Text to read –
□ □ □ □ □

Politics
Democratic leaders have abandoned Graham Platner
The dam has broken on Graham Platner’s candidacy.
A wave of prominent Democrats, from Platner’s most progressive allies to top Democratic leadership, are bailing on his Senate campaign after POLITICO reported that a woman who dated him said he forced her to have sex with him. Platner called the allegation false.
On Monday night — just hours after the story published — Senate Minority Leader Chuck Schumer called on Platner to “immediately withdraw” as the Democratic nominee in the Maine Senate race. The battleground contest iscrucial for Democrats’ chances of winning the Senate in November.
Schumer was joined in that statement by Sen. Kirsten Gillibrand (D-N.Y.), the chair of the Democratic Senatorial Campaign Committee, which said last week it was in the process of opening a joint fundraising committee with Platner. On Monday the committee said it would no longer invest in the race if he stays on the ballot.
A flood of Democratic senators joined Schumer and Gillibrand in condemning Platner, including several potential 2028 presidential hopefuls. Mark Kelly (D-Ariz.), Elissa Slotkin (D-Mich.), Cory Booker (D-N.J.) and Adam Schiff (D-Calif.) all called on Platner to exit the race. Even former staunch supporters — like progressive Rep. Ro Khanna (D-Calif.) and Sen. Martin Heinrich (D-N.M.) — and Arizona Sen. Ruben Gallego withdrew their endorsements. Sen. Ed Markey (D-Mass.), who had expressed support for Platner last month, said Monday he “cannot support his candidacy.”
Meanwhile, two of Platner’s most prominent Senate backers, Bernie Sanders and Elizabeth Warren, have yet to comment on the news.
The money that would be crucial to Democrats’ hopes of flipping the seat also immediately dried up. Key outside groups organizing on his behalf, including VoteVets, which elevates former veterans as Democratic candidates, and the progressive good-governance group End Citizens United, rescinded their endorsements Monday. Senate Majority PAC, the top super PAC supporting Senate Democrats, said it is “redirecting resources away from the Maine Senate race in light of the latest allegations.”

□ □ □ □ □

Records provided –
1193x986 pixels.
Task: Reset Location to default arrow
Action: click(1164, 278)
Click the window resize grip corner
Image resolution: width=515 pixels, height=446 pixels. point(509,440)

□ □ □ □ □

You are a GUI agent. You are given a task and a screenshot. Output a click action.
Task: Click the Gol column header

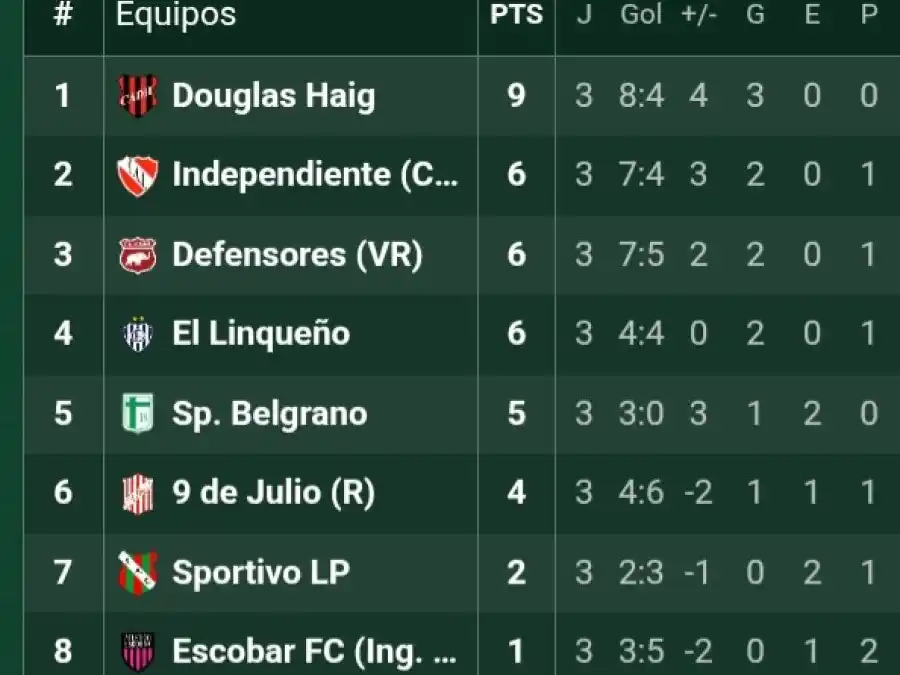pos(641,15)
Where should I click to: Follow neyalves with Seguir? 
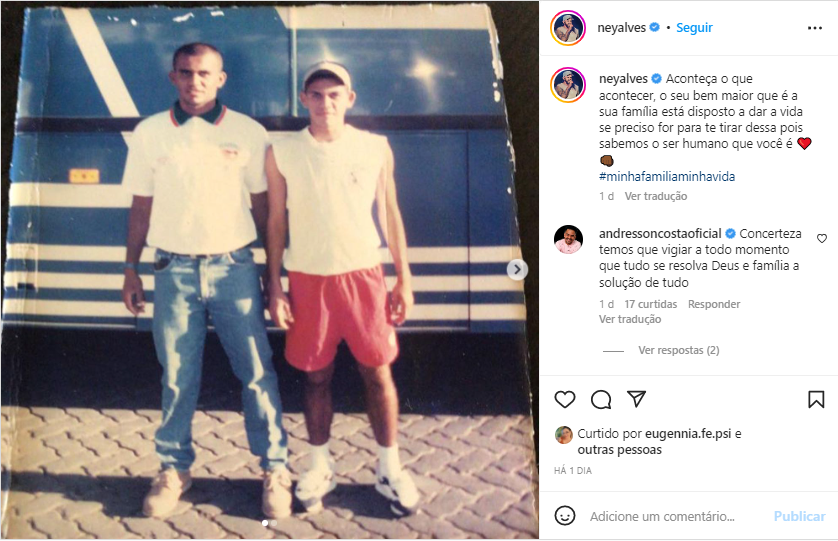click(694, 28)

□ □ □ □ □

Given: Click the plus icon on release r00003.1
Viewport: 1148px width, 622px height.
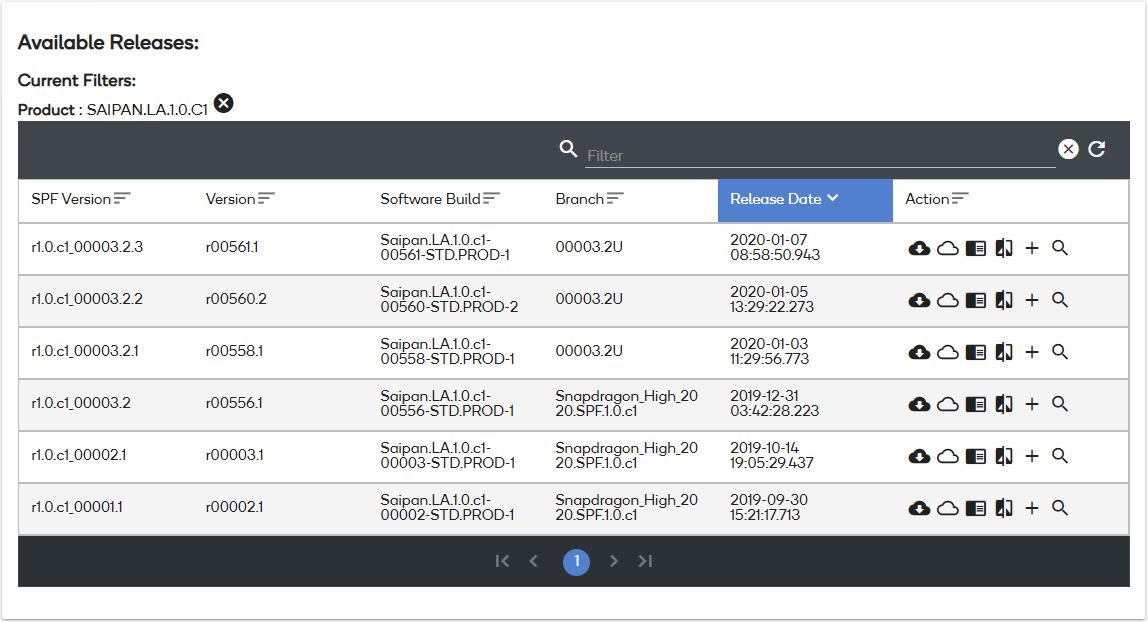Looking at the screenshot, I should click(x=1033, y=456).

□ □ □ □ □

What you have to do –
Copy the Platner article starting with "A flood of Democratic" and going on through "on the news.", swapping "flood" for "stream".

Written answer –
A stream of Democratic senators joined Schumer and Gillibrand in condemning Platner, including several potential 2028 presidential hopefuls. Mark Kelly (D-Ariz.), Elissa Slotkin (D-Mich.), Cory Booker (D-N.J.) and Adam Schiff (D-Calif.) all called on Platner to exit the race. Even former staunch supporters — like progressive Rep. Ro Khanna (D-Calif.) and Sen. Martin Heinrich (D-N.M.) — and Arizona Sen. Ruben Gallego withdrew their endorsements. Sen. Ed Markey (D-Mass.), who had expressed support for Platner last month, said Monday he “cannot support his candidacy.”
Meanwhile, two of Platner’s most prominent Senate backers, Bernie Sanders and Elizabeth Warren, have yet to comment on the news.